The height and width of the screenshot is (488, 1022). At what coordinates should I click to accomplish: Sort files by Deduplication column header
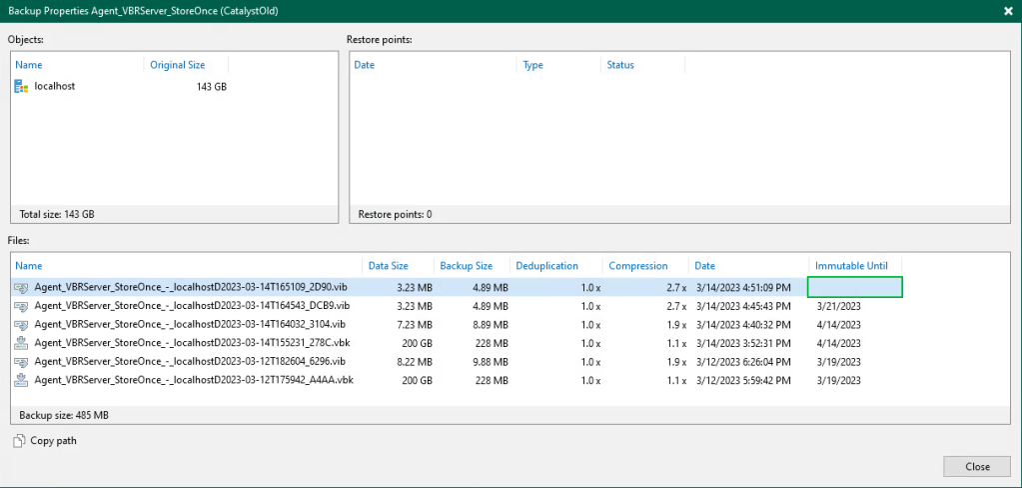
□ □ □ □
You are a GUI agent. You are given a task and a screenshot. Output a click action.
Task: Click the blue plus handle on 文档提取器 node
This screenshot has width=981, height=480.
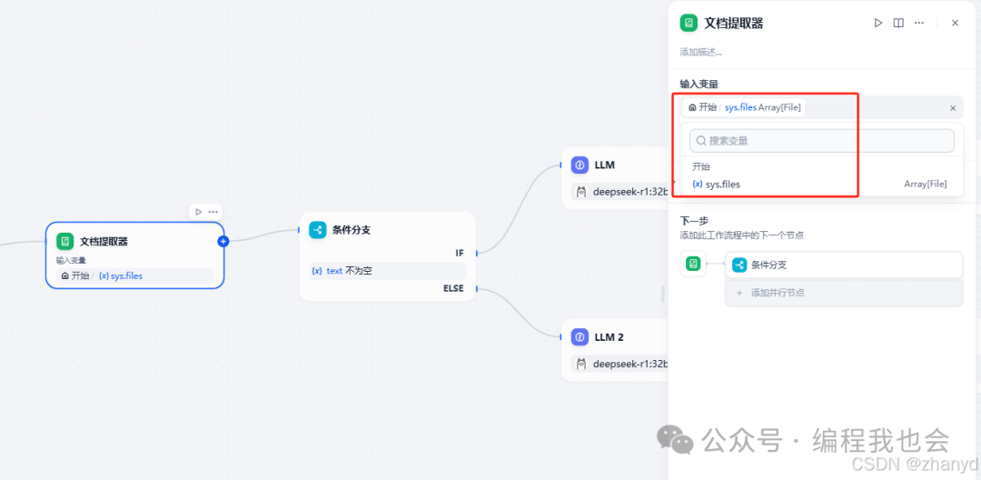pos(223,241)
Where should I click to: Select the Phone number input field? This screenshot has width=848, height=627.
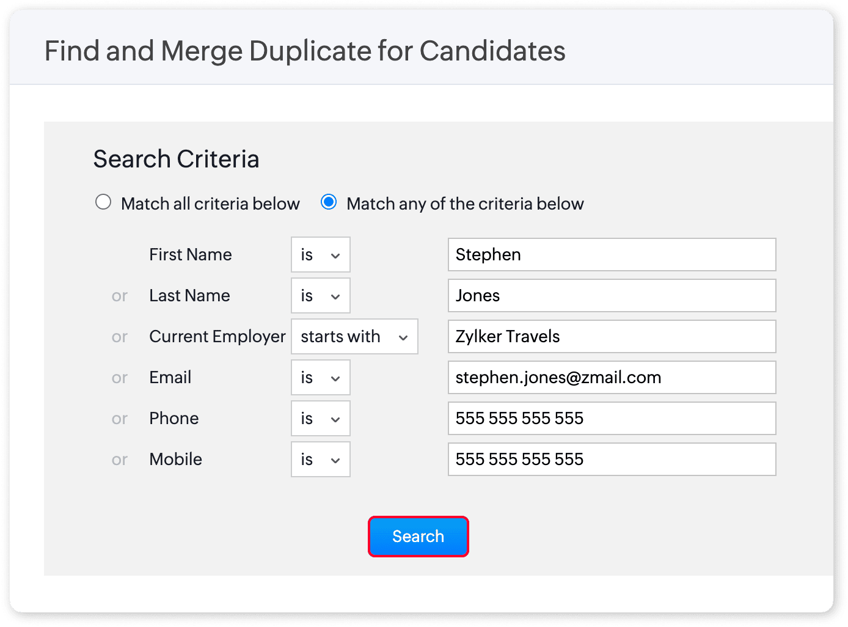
□ □ □ □
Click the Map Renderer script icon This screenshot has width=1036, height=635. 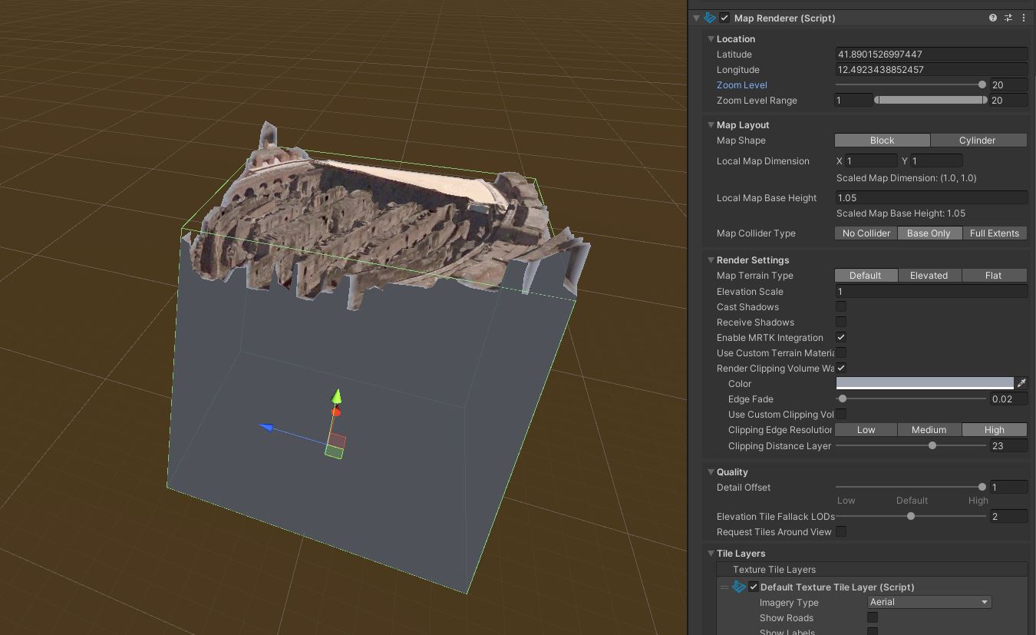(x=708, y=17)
□ □ □ □
Exercise:
No picture is to be printed. Output exactly the lines above from the line containing "This screenshot has width=981, height=480." through the line containing "Where should I".

Response area:
This screenshot has width=981, height=480.
pos(223,241)
Where should I click to: Select the Phone number input field? This screenshot has width=848, height=627.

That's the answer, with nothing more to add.